Après une éducation au monastère de Sanahim, Sayat-Nova est confié vers sa douzième année à un maître artisan afin d’apprendre le métier de tisserand. Orienté plus tard dans la musique pour devenir barde professionnel, il maîtrisera trois instruments dont celui qu’il préfère, le kamancha. Devenu ménestrel dans les cours royales de Géorgie puis de Telavi – l’actuelle Tbilissi —, où il tombera amoureux de la princesse Ana, son destin basculera en raison de prétendants jaloux voyant d’un mauvais œil le penchant d’une princesse pour un baladin arménien.

Dans une langue qui ressemble au gazouillis des oiseaux

Frappé par la disgrâce royale, il sera condamné à devenir le moine Stepanos pour qui la poésie comme l’amour ne seront qu’un pâle souvenir., comme souligné dans la préface.

Dans ce témoignage unique, Fawaz Hussain nous communique ainsi la profonde nostalgie des amants d’autrefois, toutes destinées à finir de façon tragique : Majnoun et Leïla comme Tristan et Iseult. Amère évocation d’heures fugitives du bonheur effacé.

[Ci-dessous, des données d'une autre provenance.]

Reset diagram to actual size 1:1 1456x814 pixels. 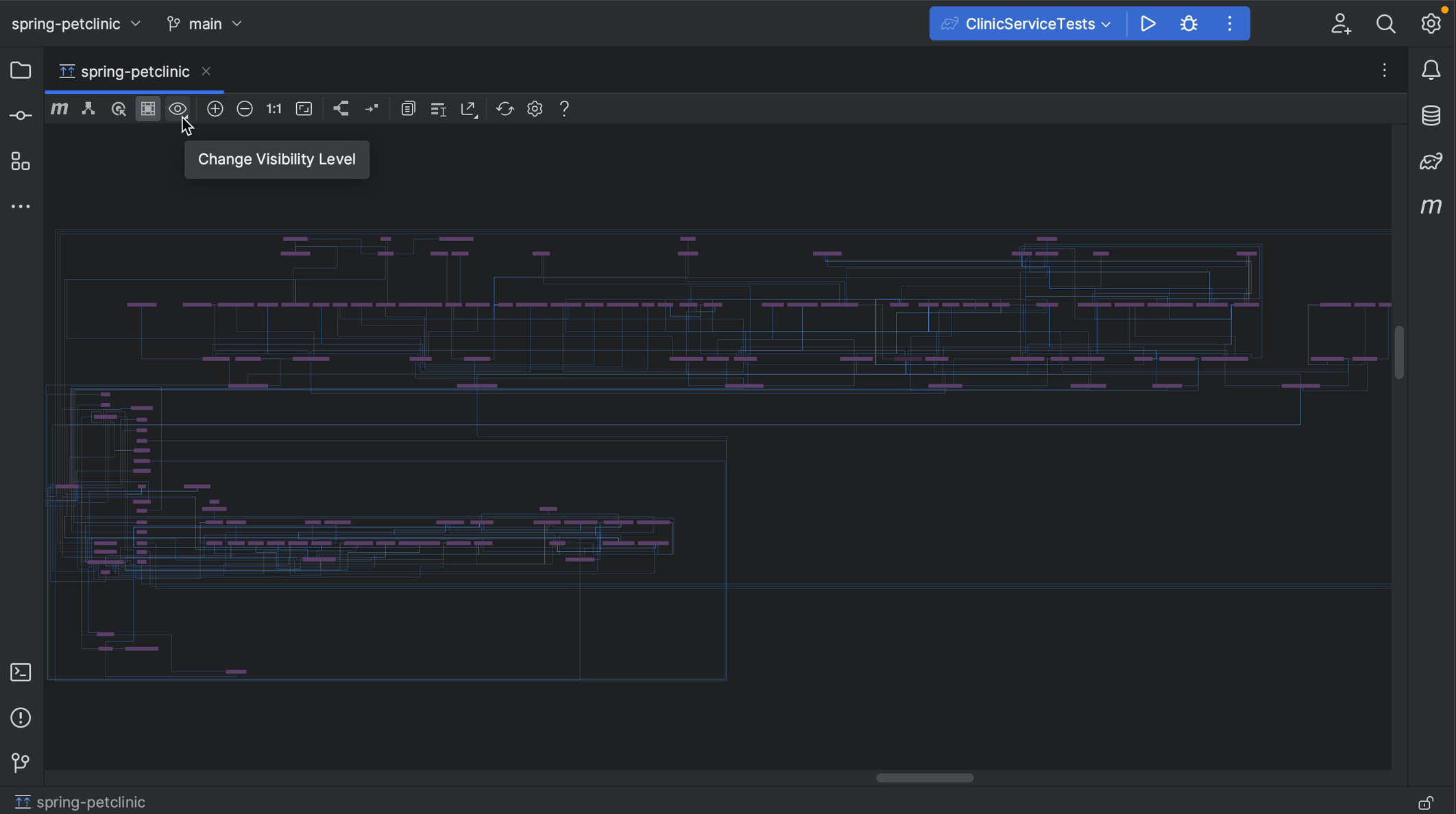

C’est en partant sur les traces de ce barde-poète, transitant du froid d’une chambre d’hôtel en hiver au repas cuisiné avec amour par ses hôtesses caucasiennes, que l’auteur évoquera le temps forts de son existence.
Dans le souci de mieux situer l’action dans son cadre géographique et historique, ce dernier dépeint avec acuité les contours du passage sur terre du poète errant et convoque les événements historiques et les bouleversements politiques de son temps.
D’Erevan à Tbilissi, en passant par Sanahin, Haghpat et Alaverdi, la figure de Sayat-Nova resurgit ainsi comme par magie de la mémoire des habitants, dans des lieux chargés d’histoire et même sur les étagères des couvents.
Un hommage que Fawaz Hussain se devait de lui rendre à sa manière, tel qu’il l’exprime dans les ultimes lignes de l’ouvrage.

Ayant le choix des langues pour le dire, entre le kurde, l’arabe et le français, je n’ai pas hésité longtemps. Comme Sayat-Nova avait tant chanté l’amour du Rossignol pour la Rose, j’allais le célébrer dans la langue qui ressemble au gazouillis des oiseaux à la tombée du jour, dans un jardin plein d’arbres fruitiers.